Unfortunately you are a BI consultant, not many tools are given to you, so let’s be smart; a cool approach I developed in the last roles it’s the following, please give me some feedback.
The idea is quite simple: use an excel worksheet to abstract the business logic of the spec so the implementation would be a matter of clicks and drag and drops in BIDS, when the dataflow is completed with the necessary tasks, connections, ad vars.
This is an example of an xls:
The general structure of the xls has the following columns:
- Connection Input
- Input Var Used
- veSQLFor Input Var
- DFT Fields
- Output Var
- Connection output
- hyperlink to file
let’s see what they mean.
It’s just a reference to the spec doc section (if any)

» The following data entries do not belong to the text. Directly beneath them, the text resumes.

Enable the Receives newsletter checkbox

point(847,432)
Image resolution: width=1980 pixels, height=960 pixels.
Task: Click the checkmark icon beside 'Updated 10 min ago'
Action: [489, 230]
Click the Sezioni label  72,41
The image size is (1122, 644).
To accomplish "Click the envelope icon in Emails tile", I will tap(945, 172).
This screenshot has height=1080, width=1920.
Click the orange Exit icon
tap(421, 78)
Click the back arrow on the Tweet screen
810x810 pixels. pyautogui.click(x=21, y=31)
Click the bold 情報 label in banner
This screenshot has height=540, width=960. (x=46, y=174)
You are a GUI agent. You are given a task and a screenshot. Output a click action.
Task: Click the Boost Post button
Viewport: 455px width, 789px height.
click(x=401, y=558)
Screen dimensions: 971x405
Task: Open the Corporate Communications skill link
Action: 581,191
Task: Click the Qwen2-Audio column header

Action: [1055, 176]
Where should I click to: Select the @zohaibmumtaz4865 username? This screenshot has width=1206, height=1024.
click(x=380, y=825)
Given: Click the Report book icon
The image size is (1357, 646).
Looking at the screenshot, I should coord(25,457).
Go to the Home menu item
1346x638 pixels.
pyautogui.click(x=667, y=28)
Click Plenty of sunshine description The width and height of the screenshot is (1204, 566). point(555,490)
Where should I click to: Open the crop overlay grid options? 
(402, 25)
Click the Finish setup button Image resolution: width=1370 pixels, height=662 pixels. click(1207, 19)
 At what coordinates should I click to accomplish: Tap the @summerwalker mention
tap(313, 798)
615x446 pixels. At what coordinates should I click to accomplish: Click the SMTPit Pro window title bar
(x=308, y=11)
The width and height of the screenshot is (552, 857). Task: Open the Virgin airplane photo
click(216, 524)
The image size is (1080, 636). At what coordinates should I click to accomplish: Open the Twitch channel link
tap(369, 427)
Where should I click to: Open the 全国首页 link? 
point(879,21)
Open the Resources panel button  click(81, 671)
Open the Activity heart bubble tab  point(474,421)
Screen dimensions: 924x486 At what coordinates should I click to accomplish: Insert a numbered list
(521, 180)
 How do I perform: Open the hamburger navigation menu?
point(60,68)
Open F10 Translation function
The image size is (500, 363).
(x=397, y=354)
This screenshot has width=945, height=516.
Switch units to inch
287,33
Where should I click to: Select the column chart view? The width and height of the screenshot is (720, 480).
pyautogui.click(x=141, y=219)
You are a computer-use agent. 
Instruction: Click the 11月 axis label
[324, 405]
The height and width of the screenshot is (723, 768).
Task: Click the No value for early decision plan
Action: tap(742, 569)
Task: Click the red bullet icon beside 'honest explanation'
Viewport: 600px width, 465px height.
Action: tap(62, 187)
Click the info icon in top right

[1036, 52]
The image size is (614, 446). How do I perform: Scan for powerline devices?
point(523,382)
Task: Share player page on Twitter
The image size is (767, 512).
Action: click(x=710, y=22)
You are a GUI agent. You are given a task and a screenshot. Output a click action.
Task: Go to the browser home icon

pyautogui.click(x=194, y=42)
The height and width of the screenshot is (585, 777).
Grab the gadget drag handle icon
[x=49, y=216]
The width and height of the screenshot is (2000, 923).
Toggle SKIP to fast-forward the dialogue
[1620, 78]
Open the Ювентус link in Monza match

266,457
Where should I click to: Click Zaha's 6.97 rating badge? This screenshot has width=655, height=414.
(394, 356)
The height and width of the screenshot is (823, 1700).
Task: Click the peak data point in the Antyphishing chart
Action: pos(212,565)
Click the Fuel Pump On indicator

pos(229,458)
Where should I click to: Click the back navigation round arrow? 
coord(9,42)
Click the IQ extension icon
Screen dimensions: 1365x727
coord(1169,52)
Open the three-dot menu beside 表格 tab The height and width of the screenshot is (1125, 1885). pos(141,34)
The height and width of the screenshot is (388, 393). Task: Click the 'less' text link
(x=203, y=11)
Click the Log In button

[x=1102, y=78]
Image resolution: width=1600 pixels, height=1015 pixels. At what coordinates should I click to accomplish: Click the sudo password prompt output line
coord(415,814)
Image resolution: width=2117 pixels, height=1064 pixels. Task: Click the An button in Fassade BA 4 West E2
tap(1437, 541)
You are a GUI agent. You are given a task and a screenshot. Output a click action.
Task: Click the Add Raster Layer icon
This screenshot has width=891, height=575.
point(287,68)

If they are missing I suggest adding them to split the spec logic in more manageable chunks.
The name of the task; try to prefix the name itself with the type of task
SQL Read Latest Business Date Active = sql task to read latest
SCR Extract CurrentZipDate = Script Task to extract …
DFT Import the file content = Data Flow Task to import …
In this way you can apply (as I did) a Conditional formatting on the column to see them in different colours
It’s the name of the connection used by the task (if any). This is very useful so you always know the task to which data source (file or db or other) is pulling data from
To define the connection used by the task and define a data validation:
In this way the when you need a new connection you’ll add first it to the Connection worksheet and then you can select in the Task sheet for the Task itself… keeping it consistent; avoid to copy and paste the text.
Input Var Used
The idea is similar the connection; the pkg vars are often source of errors if not managed properly, the best is to list them in a separate sheet and setup the Data validation to constraint the value you can select in the Task sheet for the Input Vars Used column
veSQLFor Input Var
This is an advanced topics, I will post something specific, in general avoid hardcodig sql snippets in the tasks, define it as vars and use expressions if they needs to be dynamic (when they dependent on some vars value); at least you can use a formula to build the name of the vars based on the task, so the matching would be straightforward:
SQL Update ControlTable = veSQLForSQLUpdateControlTable
So in the Sql Task SQL Update ControlTable, the script will get the sql from a vars named veSQLForSQLUpdateControlTable.. Easy.
You can use a simple formula like this to build the name
=”veSQLFor”&SUBSTITUTE(CELL WITH TASKNAME,” “, “”)
DFT Fields & ROW_Count
This can be optional and of course they hold the Field of a DFT task and if any ROW_Count you need to log
Usually in Data extraction you need to log the number of rows read/inserted/deleted etc… keep name consistency
Output Var &Connection output
The same as for the Input ones, if the task has outputs and connections or it’s updating a var here is where to track them
In this way you can see the dataflow even you haven’t coded the dtsx yet, just scrolling down the xls…
Hyperlink to file
This make sense if you have read the previous post https://mamatucci.wordpress.com/2014/01/15/bi-consultants-the-hard-way-structuring-sql-and-ssis-solution/ as I advice to write the sql in separate snippet and to keep it a separate sql solution, you can use a hyperlink to open the sql snippet from xls and check the details of it.